Hepimizi yetiştiren öğretmenlerimize öncelikle saygılırımı ve mennetimi iletiyorum.

Bugün Öğretmenler Günü.

Atatürk’e başöğretmenliğin veriliş günü olan 24 Kasım uzun yıllardır Öğretmenler Günü olarak kutlanıyor.

Her mesleğin kendine göre bir günü, haftası var.

O günler genellikle kutlama günü olmasına rağmen, hep sorunların gündeme geldiği gün olarak anılıyor.

Çünkü her mesleğin sıkıntıları var.

 

***

Öğretmenler günü de öyle.

Öğretmenlerimizin, rahat, huzurlu, ekonomik sıkıntılardan arınmış olarak o kutsal mesleklerini sürdürdüklerini söyleyemeyiz.

Ana sınıfından başlayıp, üniversiteye kadar canla-başla öğrencilerini yetiştirmek için uğraş veren, mücadele eden öğretmenler ne yazık ki geleceğe güvenle bakamıyorlar.

Bir de öğretmenlik kisvesi altında, öğrencilere işkence edenler, dövenler, cinsel istismarda bulunanlar, tacizciler var.

Bunlara insanın öğretmen diyesi gelmiyor.

Mesleğin yüz karalarıdır onlar.

 

***

Öğretmenlik mesleğinin temsilcisi kurumlar, zaman zaman öğretmenin içersinde bulunduğu kötü durumu gözler önüne sermeye çalışırlar.

Eğitim-İş Sendikası da  24 Kasım Öğretmenler Günü nedeniyle öğretmenlerin ekonomik, mesleki ve sosyal durumlarını araştırdı. Eğitim-İş’in sonuçlarına göre; Öğretmenliğin saygın bir meslek olma özelliğinin kaybedilmesinden şikayetçi olan öğretmenler, sosyal ve ekonomik olarak çok zor durumda.

23 ilde bin 060 öğretmenle yüz yüze görüşülerek yapılan araştırmadan çıkan sonuç şu.

Öğretmen umutsuz.

 

***

Araştırma sonuçlarına göre, öğretmenler devlet okullarında niteliğin düştüğü ifade ediyor.

Öğretmenlerin sadece yüzde 45,76'sı Milli Eğitim Bakanının eğitimin sorunlarını çözebileceğine inanıyor.

Yine öğretmenlerin yüzde 70'i vakıf, dernek ve Diyanet İşleri Başkanlığı'nın eğitime müdahalesinden rahatsız.

Araştırmaya katılan öğretmenlerin yüzde 77,83'ü öğretmenliğin saygın bir meslek olma özelliğini kaybettiği düşüncesinde.

Yüzde 64,72'si borçları nedeniyle motivasyonunun azaldığını söylüyor.

Görevden alınma korkusu yaşadığını belirten öğretmenlerin yüzde 75,57'si devlet okullarında eğitimin niteliğinin her geçen gün düştüğünü belirtiyor.

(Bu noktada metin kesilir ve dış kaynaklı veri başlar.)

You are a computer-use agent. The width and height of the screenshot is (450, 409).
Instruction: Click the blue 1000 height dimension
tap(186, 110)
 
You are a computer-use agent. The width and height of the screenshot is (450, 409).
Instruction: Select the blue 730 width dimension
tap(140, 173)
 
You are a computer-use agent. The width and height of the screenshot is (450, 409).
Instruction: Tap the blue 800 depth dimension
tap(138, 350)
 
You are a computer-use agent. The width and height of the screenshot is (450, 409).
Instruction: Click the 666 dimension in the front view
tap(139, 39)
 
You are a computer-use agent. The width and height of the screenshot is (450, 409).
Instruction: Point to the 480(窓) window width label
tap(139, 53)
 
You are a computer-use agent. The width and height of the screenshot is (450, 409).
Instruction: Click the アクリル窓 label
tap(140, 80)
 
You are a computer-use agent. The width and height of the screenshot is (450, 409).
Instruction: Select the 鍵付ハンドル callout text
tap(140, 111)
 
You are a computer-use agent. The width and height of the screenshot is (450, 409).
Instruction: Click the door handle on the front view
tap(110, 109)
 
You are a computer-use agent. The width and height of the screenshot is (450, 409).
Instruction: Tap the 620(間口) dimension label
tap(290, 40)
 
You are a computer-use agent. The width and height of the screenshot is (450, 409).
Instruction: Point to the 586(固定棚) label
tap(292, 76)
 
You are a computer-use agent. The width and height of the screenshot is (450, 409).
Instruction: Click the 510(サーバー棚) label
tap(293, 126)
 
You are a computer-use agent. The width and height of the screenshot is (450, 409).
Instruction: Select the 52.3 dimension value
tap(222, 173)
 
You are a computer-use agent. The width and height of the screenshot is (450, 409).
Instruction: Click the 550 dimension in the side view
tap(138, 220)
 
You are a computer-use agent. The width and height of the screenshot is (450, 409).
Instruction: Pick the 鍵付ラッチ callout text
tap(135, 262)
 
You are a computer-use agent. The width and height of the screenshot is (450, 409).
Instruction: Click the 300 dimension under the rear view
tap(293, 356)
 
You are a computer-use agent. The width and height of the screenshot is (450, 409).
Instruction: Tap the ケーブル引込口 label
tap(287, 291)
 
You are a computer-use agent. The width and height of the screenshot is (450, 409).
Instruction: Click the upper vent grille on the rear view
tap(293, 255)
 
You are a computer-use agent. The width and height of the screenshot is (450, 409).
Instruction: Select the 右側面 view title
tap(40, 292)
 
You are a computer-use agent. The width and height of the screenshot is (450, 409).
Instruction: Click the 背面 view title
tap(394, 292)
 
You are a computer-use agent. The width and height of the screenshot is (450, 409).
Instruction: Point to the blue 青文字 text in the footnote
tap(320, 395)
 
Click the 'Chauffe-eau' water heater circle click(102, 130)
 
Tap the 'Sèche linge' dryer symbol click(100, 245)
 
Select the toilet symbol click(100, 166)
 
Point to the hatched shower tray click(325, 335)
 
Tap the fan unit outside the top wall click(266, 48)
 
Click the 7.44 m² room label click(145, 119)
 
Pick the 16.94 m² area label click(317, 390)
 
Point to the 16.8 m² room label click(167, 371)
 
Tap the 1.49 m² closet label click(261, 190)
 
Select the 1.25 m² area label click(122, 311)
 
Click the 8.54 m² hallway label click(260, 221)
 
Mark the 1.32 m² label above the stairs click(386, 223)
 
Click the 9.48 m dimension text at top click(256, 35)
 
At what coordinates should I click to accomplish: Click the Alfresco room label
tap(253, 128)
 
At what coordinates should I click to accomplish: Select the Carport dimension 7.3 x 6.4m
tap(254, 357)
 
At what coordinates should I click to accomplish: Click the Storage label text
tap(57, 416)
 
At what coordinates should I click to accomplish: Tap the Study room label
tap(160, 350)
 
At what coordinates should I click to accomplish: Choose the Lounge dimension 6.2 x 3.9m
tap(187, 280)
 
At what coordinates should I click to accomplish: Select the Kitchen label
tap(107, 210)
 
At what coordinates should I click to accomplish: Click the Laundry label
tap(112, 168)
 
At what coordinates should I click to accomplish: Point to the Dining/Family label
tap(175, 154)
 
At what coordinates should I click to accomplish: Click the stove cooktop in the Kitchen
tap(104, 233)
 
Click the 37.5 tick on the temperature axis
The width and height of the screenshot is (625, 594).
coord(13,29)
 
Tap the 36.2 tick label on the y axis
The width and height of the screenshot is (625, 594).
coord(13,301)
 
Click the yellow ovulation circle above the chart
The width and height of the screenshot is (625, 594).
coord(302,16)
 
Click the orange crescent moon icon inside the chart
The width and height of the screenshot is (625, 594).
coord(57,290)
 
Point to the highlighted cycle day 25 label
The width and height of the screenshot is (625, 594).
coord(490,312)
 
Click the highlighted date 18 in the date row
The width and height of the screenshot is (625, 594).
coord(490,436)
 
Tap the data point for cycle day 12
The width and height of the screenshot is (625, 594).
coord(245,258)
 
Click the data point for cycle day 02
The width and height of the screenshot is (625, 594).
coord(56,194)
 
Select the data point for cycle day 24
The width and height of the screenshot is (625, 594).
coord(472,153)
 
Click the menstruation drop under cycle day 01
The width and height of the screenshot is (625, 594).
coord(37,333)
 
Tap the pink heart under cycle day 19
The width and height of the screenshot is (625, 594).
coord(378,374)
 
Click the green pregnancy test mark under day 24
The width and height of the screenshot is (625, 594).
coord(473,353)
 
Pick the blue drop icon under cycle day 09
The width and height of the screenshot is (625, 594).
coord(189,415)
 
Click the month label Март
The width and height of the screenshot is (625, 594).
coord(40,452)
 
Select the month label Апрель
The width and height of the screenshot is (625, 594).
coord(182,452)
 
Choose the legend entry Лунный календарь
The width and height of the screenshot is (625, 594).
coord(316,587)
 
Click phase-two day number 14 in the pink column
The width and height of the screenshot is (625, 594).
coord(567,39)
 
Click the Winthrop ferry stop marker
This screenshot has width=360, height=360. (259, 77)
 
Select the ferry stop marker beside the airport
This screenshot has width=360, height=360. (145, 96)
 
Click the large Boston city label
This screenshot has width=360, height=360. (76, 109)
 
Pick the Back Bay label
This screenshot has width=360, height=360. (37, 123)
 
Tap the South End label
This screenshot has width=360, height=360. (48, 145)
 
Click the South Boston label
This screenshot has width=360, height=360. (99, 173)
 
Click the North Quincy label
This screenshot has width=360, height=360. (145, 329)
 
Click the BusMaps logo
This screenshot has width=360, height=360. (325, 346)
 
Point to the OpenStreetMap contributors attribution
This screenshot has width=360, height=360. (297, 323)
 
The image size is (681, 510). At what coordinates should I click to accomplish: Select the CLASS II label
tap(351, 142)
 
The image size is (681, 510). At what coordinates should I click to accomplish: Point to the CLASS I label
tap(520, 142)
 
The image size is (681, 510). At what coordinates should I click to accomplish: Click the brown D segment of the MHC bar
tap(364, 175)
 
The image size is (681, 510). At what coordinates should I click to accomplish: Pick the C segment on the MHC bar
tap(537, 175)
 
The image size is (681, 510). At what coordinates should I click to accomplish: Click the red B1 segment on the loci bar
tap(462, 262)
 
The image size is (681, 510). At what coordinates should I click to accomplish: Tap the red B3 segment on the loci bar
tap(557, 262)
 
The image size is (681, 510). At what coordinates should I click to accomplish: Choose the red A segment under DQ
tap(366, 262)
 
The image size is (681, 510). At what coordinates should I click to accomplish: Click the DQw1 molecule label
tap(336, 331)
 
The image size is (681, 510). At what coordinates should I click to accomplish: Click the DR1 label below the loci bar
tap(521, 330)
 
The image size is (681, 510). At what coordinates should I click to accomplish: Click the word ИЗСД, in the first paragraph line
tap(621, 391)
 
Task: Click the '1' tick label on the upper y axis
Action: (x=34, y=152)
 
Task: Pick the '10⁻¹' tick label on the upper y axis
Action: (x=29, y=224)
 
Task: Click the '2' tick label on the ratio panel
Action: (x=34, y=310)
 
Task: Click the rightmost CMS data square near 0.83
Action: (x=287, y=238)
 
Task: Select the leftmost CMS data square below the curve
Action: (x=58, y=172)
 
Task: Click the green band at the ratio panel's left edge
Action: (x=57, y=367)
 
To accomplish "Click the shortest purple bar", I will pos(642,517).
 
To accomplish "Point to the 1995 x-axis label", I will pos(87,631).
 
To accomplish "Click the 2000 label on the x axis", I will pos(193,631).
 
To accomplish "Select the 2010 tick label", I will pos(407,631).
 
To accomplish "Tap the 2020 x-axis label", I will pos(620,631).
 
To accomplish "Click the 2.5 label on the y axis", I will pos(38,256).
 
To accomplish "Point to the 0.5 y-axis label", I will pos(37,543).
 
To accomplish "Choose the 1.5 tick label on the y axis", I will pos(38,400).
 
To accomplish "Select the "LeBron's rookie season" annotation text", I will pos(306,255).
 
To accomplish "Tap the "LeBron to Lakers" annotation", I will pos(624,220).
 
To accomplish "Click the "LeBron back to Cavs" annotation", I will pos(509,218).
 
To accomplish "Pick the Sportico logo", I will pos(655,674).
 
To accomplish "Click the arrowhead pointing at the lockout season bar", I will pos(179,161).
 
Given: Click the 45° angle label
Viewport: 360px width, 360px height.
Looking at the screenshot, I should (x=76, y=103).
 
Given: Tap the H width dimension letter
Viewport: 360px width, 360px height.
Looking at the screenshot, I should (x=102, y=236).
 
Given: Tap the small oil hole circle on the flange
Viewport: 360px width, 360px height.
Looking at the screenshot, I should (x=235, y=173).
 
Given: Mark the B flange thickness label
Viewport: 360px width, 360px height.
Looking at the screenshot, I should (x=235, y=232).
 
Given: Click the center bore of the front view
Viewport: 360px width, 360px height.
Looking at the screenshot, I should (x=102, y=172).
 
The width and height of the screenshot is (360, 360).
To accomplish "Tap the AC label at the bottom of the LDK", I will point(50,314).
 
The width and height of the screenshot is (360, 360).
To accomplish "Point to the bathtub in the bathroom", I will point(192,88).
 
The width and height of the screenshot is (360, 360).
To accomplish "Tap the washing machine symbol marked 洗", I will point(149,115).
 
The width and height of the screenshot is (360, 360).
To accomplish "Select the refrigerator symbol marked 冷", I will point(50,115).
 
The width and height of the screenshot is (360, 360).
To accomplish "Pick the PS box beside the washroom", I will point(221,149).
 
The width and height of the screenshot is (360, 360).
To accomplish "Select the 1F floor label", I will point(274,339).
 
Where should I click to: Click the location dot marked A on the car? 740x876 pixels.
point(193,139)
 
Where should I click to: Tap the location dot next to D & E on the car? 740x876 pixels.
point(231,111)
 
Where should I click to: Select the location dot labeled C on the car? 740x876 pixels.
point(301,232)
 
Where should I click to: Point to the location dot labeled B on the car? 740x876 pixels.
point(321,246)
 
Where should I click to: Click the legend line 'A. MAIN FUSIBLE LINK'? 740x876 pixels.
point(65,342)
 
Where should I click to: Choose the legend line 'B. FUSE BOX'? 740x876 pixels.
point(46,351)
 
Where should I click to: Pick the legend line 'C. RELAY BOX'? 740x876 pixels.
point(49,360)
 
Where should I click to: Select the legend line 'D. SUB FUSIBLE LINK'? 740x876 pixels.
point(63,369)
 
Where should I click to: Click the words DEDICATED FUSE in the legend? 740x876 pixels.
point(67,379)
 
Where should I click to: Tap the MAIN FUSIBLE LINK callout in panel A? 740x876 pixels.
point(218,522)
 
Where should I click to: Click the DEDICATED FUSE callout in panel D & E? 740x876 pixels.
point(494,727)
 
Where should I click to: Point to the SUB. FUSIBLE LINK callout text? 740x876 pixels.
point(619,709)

Öğretmenlerin yüzde 46,89'u okul yöneticilerinin öğretmenlere siyasi baskı yaptığını söylüyor.

Yüzde 70,38'i okul yöneticisi olmak için mutlaka torpile ihtiyaç olduğunu ifade ediyor.

Sosyal hayatı olması gereken öğretmenlerin neredeyse sosyal hayatları hiç yok

Sonuç; araştırmada da çıktığı gibi umutsuzluk.